> **What needs to be done**:
Which lines run from the line with "The width and height of the screenshot is (720, 1480)." through the line with "Given: Click Roger Guedes' club crest icon" in the entries below? Print them exactly, both ends included, and nothing more.

> **Records supplied**:
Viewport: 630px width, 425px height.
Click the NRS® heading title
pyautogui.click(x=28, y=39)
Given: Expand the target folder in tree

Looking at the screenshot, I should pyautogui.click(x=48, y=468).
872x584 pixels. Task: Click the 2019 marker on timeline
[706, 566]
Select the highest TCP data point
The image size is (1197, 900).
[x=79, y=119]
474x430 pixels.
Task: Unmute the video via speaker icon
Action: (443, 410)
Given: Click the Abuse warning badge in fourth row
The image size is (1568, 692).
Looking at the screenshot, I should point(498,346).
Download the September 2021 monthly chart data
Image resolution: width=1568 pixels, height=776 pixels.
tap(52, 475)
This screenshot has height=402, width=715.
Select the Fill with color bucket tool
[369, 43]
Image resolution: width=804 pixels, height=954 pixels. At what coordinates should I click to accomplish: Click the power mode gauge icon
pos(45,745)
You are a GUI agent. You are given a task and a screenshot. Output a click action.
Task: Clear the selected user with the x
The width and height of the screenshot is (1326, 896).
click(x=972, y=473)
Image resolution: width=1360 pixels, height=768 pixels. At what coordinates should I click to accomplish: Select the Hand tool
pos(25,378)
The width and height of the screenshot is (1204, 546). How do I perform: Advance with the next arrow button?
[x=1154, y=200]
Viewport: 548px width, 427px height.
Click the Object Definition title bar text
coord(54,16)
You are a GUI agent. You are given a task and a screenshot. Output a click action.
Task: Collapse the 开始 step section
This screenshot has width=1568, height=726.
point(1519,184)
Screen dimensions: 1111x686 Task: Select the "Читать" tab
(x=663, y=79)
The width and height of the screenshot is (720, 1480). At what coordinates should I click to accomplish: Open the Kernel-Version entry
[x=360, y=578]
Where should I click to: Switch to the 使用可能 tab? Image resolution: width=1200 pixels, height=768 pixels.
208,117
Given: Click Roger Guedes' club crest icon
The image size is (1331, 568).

> **Reply to the task**:
The width and height of the screenshot is (720, 1480). At what coordinates should I click to accomplish: Open the Kernel-Version entry
[x=360, y=578]
Where should I click to: Switch to the 使用可能 tab? Image resolution: width=1200 pixels, height=768 pixels.
208,117
Given: Click Roger Guedes' club crest icon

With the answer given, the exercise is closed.